I also have another rare disease called Common Variable Immune Deficiency (CVID), which is one of 350+ primary immunodeficiency (PI) diseases…think “The Boy in a Plastic Bubble.” I lack key parts of my immune system, called immunoglobulins specifically IgA and IgG, which help my body fight infections. I also do not mount an immune response to any immunization/vaccination that I receive or pathogen that I come in contact with. I was diagnosed with CVID, which is another rare genetic disease, at 43 after a life time of chronic upper respiratory infections, tonsillitis, bronchitis, pneumonia, and urinary tract infections.
All that to get to my point…I had chronically low ALP levels and questioned my immunologist about it; he would only say that it was due to my immunodeficiency with no further explanation. My GI doctor referred me to an endocrinologist due to my vitamin D being low. He ran a metabolic panel on me and guess what…my ALP level was once again low! I asked him the significance and he also agreed that it could be tied to the immune issue, but I asked him to dig deeper after I did a bit of research myself. I was on one of my Facebook support groups for CVID and saw that someone else also had a low ALP level. Around the same time, I had begun to experience a lot of bone and joint pain and my fatigue was horrible! I was sleeping 10 hours per night, but unable to get out of bed until around noon each day (thank goodness I work from home)! At my next visit with my endocrinologist we discussed what we had both learned and decided it was time to do further testing. He checked my bone, intestine, liver isoenzyme and B6 levels, which were all abnormal. I received the HPP diagnosis in December 2018. My doctor wrote a prescription for StrensiqTM, which was denied. I was contacted by Panther concerning the denial and also got connected with One Source. It took 2 appeals, but with help from both Panther and One Source as well as great advice from members of the Soft Bones Facebook group, I finally was approved for StrensiqTM about 6 weeks ago. I am starting my 5th week of injections and have been experiencing some bone pain, fatigue, and site reactions, but am hopeful these will pass. I had the pleasure of attending a Soft Bones regional meeting in Nashville and it was wonderful to connect with others and hear their experiences.
Now that I know that I have HPP, things that I thought were just coincidence are actually HPP related. I did not walk until I was 15 months old and I had such severe in toeing (pigeon toed) that I had to wear corrective shoes until I was 7 years old. I also lost my front tooth before my 5th birthday and one of my permanent teeth presented in the roof of my mouth. I started orthodontics when I was in 3rd grade and wore braces for 5 years. I was diagnosed with scoliosis and kyphosis when I was 15 years old; my left leg is an inch shorter than my right. I have not experienced many fractures, only a deviated septum at birth, which was repaired when I was 24, and a stress fracture in my 5th metatarsal 4 years ago that still has not healed.
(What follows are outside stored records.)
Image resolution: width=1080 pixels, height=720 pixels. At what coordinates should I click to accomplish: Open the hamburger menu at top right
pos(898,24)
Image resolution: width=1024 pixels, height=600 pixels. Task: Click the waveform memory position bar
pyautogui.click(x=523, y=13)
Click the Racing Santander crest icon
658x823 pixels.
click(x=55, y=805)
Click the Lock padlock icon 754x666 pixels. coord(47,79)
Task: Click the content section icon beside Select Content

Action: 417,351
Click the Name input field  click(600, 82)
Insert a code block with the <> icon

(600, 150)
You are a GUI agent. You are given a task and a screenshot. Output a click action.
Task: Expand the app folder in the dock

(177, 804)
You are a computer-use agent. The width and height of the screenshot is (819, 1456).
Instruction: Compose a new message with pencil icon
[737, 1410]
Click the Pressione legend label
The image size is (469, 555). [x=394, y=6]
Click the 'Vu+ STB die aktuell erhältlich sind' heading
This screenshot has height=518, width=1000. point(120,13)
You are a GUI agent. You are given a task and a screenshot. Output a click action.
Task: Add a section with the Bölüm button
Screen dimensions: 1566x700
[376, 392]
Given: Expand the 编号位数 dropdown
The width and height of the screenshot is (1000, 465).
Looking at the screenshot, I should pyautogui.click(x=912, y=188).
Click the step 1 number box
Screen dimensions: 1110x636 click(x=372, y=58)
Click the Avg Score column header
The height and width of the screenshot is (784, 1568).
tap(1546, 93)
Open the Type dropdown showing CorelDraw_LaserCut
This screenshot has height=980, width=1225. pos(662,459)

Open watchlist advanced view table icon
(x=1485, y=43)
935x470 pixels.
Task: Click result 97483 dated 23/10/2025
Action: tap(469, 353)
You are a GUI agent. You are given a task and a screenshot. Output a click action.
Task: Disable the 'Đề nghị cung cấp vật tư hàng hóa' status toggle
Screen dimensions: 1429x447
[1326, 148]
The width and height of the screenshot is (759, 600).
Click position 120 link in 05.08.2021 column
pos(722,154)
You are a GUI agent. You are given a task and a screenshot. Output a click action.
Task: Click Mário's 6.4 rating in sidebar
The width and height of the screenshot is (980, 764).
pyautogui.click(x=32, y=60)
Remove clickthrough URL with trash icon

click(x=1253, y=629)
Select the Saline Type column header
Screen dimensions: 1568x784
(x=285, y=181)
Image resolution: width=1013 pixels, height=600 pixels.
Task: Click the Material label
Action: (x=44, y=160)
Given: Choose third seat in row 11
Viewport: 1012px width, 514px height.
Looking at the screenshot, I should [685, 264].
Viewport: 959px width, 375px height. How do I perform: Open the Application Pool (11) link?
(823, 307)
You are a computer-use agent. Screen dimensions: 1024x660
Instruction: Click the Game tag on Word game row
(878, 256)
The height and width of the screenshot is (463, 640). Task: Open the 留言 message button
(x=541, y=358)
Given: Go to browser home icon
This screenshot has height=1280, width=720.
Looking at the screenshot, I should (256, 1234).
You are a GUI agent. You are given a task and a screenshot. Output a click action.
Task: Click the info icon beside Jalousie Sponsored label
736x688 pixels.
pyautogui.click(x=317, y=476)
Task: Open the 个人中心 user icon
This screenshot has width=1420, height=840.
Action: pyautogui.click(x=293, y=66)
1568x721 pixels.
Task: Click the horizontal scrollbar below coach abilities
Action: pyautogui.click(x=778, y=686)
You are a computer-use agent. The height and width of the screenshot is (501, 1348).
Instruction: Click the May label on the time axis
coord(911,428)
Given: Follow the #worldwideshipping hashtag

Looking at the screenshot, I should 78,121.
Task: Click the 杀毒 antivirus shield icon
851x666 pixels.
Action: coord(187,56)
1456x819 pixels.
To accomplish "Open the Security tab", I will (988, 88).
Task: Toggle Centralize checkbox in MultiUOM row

My joint pain is mainly in my feet, hips, and knees, but I do have occasional shoulder pain and upper back pain, which I have always attributed to the scoliosis/kyphosis. I have degeneration in my left hip and tempo mandibular joint (known as “bird beaking”). I guess in a way chronic pain is my norm, just like being sick all of the time, so I did not know any different. In many ways it’s so hard to believe that I have 2 rare debilitating chronic diseases, and yes, they are a part of me, but the do not define me or what I do! Yes, I have CVID and HPP, but they do not have me!
My experience with Soft Bones has been very pleasant and informative; I look forward to connecting with others and helping to raise awareness so others are diagnosed much more quickly in the future!